Contrairement à l'histoire contée dans le comic-book, Gaiman a voulu édulcorer le contenu en ne motrant pas, précisément, les violences sexuelles dont est victime Calliope. Cela est suggéré de manière remarquable et poignante, grâce à une réalisation superbe de retenue.
L'intrigue développe des figures déjà en place dans Un Rêve de Mille Chats, comme les questions de prix à payer pour ce dont on rêve - ici, en l'occurrence, la soif de reconnaissance sociale de Madoc par le succès que reçoivent ses romans. Mais on retiendra aussi (surtout ?) de Calliope sa matière romantique.
Sans jamais verser dans le sntimentalisme ou la miévrerie, l'épisode révèle sa vraie nature lorsque Calliope apprend que Morpheus partage le même sort qu'elle, détenu par un humain (Roderick Burgess). Lorsque le maître des rêves recouvre sa liberté, il entend l'appel de son ancien amour et la délivre sans tarder. Il y a dans ce geste un générosité, une absence de rancune bouleversantes. Mais, pour autant, Rêve est encore cette entité impitoyable qu'on suit au début de la saison, infligeant à Madoc un châtiment aussi original que cruel (littéralement submergé par les idées au point de s'auto-mutiler - là encore, on reste dans des représentations graphiques sobres mais marquantes, qui confirment que la série s'adresse à un public averti).

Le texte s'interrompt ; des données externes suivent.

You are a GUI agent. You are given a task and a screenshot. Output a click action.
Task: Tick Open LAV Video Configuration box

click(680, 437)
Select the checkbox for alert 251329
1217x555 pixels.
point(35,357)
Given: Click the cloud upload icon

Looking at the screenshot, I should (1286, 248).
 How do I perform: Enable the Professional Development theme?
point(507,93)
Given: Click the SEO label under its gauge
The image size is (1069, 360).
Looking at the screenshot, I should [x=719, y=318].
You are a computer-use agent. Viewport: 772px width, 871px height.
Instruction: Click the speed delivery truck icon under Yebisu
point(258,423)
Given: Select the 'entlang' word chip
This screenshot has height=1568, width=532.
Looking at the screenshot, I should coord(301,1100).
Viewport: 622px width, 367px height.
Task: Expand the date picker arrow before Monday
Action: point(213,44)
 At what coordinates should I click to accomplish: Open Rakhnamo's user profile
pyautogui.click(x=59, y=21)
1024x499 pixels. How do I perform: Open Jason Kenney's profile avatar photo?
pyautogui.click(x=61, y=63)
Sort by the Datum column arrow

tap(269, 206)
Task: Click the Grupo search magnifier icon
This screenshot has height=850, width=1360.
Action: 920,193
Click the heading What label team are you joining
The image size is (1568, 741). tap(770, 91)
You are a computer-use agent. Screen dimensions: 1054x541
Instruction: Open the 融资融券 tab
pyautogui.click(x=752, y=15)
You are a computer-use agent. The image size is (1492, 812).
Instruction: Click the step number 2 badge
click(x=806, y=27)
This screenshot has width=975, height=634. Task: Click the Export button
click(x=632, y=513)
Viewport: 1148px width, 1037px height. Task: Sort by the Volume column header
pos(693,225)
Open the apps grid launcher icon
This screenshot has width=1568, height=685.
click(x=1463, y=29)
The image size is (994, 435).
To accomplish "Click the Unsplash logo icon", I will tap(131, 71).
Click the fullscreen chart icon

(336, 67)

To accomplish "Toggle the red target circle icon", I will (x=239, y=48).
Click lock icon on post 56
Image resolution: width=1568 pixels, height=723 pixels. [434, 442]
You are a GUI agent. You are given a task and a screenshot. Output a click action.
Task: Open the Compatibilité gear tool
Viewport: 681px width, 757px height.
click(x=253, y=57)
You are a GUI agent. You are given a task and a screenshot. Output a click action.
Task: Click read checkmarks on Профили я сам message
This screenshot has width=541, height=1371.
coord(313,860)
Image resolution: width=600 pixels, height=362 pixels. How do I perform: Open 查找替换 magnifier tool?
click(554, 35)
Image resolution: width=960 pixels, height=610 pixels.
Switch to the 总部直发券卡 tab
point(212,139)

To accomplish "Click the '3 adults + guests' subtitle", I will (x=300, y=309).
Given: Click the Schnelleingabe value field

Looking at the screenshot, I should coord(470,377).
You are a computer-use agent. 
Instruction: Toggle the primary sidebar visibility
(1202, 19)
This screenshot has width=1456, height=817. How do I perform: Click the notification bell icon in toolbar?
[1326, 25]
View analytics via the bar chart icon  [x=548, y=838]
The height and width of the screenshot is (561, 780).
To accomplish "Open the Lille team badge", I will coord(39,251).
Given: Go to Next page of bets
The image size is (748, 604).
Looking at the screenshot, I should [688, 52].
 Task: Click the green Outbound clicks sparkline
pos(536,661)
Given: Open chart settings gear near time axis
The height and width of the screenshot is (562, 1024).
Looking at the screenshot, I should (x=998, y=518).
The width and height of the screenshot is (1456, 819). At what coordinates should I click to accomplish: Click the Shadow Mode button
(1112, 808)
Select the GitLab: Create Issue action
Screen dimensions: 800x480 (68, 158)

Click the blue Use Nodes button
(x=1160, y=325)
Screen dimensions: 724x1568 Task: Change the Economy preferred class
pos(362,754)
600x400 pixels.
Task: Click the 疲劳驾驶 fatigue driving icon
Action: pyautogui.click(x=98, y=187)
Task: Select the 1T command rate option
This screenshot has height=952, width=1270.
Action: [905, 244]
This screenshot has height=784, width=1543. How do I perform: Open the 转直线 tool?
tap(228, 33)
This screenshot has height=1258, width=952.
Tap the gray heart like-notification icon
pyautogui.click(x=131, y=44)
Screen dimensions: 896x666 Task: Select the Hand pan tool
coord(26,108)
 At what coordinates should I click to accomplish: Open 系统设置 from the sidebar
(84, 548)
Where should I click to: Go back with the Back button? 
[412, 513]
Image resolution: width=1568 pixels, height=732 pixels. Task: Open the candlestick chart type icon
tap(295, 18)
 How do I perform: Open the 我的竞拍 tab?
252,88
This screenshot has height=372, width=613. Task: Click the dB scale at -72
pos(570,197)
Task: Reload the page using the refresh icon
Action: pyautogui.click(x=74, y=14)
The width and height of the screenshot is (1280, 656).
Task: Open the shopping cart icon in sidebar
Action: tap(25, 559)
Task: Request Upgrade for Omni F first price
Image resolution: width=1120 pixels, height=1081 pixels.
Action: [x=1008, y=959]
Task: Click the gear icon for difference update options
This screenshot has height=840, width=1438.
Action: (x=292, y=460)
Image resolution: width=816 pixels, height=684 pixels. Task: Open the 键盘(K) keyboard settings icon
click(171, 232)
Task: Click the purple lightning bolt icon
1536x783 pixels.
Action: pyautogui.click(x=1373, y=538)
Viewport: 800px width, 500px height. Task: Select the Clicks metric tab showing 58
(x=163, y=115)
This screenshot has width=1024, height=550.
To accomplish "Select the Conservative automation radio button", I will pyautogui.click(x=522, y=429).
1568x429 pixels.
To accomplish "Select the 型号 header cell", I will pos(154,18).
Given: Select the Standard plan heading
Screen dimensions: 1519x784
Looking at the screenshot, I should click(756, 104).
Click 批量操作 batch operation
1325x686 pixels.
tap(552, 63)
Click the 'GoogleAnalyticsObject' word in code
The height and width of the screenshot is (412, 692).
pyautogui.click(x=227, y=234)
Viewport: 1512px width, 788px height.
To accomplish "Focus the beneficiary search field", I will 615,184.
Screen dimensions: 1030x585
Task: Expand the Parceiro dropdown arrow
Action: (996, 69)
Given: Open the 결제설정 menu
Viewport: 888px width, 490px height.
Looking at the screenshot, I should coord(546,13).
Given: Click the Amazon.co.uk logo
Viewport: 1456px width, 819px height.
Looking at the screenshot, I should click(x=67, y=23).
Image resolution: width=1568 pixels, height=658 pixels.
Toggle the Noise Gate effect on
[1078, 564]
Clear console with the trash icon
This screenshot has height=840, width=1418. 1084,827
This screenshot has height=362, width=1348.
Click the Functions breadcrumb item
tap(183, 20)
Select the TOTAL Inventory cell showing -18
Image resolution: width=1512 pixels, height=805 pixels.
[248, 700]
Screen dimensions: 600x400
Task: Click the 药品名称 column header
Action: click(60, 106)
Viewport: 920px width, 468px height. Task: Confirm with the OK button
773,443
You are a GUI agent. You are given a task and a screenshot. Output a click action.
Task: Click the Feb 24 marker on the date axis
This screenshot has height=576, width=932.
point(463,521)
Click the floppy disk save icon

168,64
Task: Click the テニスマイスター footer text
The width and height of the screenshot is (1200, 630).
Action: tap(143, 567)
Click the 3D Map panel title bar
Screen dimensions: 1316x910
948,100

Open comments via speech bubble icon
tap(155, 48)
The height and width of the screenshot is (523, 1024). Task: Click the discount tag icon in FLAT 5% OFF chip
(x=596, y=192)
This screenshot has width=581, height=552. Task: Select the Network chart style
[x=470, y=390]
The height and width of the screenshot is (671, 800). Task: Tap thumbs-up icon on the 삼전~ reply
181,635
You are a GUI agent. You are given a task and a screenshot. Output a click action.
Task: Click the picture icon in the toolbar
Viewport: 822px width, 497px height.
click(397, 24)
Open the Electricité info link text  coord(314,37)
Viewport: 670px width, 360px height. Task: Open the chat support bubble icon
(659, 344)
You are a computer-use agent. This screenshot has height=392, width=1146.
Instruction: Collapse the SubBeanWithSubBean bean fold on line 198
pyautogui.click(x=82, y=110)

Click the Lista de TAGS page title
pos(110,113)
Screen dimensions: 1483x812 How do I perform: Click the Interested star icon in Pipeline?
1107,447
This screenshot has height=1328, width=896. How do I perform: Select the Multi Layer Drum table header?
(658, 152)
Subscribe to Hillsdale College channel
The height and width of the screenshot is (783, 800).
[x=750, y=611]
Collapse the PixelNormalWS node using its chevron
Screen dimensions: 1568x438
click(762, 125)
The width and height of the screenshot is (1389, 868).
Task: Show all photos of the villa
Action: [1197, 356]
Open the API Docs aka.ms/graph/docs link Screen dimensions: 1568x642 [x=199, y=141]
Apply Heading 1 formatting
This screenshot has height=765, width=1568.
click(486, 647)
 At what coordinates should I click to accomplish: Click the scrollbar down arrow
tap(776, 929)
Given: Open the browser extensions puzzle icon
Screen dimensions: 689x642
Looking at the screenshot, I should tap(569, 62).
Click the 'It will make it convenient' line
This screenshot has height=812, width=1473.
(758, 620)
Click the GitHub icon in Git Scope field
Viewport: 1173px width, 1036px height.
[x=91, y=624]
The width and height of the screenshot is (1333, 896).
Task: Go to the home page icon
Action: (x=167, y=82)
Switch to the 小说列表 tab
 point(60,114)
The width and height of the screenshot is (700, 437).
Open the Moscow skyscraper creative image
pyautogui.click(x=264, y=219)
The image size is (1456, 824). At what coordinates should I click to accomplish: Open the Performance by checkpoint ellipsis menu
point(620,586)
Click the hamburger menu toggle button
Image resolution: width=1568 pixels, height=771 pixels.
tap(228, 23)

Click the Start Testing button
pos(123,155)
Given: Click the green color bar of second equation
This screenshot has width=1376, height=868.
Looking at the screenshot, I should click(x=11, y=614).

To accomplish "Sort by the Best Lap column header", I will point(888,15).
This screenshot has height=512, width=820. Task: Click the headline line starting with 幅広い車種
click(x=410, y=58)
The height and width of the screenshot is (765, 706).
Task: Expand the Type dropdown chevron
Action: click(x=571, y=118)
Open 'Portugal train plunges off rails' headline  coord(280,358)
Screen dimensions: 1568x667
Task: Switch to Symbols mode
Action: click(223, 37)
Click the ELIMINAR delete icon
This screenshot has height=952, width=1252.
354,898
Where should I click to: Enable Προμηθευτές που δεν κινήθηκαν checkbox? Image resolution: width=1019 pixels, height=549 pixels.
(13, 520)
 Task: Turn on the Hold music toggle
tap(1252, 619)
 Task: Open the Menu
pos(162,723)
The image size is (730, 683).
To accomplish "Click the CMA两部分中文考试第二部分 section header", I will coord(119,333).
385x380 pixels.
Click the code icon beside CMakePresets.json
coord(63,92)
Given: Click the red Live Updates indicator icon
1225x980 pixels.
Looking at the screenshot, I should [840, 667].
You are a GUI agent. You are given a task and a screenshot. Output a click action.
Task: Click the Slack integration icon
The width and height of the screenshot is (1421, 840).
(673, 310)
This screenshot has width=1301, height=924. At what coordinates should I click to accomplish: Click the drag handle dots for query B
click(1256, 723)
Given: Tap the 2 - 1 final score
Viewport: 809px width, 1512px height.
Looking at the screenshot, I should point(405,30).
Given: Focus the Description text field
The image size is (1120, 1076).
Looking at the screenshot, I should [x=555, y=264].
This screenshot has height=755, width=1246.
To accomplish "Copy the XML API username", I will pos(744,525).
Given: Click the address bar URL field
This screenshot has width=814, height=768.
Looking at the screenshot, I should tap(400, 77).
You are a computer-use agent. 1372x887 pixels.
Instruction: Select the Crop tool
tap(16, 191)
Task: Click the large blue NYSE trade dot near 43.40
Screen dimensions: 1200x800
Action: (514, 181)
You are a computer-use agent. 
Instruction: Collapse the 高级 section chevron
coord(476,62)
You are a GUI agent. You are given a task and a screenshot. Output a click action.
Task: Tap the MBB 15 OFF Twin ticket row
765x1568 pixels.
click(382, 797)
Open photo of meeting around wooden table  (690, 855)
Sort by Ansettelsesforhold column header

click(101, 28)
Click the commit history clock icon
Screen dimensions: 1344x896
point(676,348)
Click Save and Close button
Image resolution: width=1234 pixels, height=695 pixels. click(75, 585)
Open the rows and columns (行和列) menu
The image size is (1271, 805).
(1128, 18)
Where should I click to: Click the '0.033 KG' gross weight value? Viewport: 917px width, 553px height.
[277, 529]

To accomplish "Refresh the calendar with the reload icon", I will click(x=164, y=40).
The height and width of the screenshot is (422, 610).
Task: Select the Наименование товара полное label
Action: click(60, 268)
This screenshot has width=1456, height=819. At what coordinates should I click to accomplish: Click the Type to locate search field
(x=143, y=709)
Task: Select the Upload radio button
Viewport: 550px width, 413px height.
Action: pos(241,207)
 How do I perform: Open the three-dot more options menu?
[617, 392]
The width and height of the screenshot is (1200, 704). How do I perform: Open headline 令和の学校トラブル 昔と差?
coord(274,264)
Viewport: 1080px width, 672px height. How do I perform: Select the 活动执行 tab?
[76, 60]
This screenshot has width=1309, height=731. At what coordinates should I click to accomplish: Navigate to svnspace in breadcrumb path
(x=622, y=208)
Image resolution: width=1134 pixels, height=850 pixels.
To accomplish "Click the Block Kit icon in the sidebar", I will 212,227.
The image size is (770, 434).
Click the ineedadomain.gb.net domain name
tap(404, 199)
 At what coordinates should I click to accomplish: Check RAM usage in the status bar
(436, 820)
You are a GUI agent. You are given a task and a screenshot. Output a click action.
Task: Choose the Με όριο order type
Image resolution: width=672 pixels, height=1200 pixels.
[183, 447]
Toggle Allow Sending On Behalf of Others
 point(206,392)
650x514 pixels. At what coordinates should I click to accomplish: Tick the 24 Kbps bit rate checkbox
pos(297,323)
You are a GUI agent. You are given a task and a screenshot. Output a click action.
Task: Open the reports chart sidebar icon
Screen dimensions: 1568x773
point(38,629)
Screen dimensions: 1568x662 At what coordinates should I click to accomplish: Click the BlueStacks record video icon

Le casting, comme celui des voix du premier segment (où on entend Neil Gaiman lui-même, Sandra Oh, Michael Sheen, David Tennant, James McAvoy - qui faillit porter sur grand écran Sandman), est extraordinaire. Derek Jacobi incarne Erasmus Fry de manière glaçante tandis que Arthur Darvill campe Madoc avec un mélange de fébrilité, d'hypocrisie (voir le dialogue qu'il tient sur sa conviction d'être féministe alors qu'il séquestre et viole une muse) et de colère bouillonnante.
Mais quand Tom Sturridge, décidément la personnification idéale de Morpheus, apparaît et donne la réplique à la magnifique Melissanthi Mahut, Calliope parfaite, en quelques scènes, on est transporté dans une histoire bien plus ancienne et aussi douloureuse. C'est aussi cela la magie de cette série : nous raconter, en filigrane, un amour contrarié et pourtant encore vif entre deux immortels, à travers des regards, quelques mots, des gestes discrets.
Divine surprise donc que de découvrir ce bonus track à la première saison de Sandman. Il est certain que si Netflix ne signe pas une deuxième saison, la colère et la tristesse gagneront les coeurs de tous les fans de la série (quand bien Neil Gaiman a promis qu'il ferait tout pour trouver un nouveau refuge à son show). Plus que jamais : croisons les doigts, rêvons - rêvons fort tous ensemble pour que ça arrive.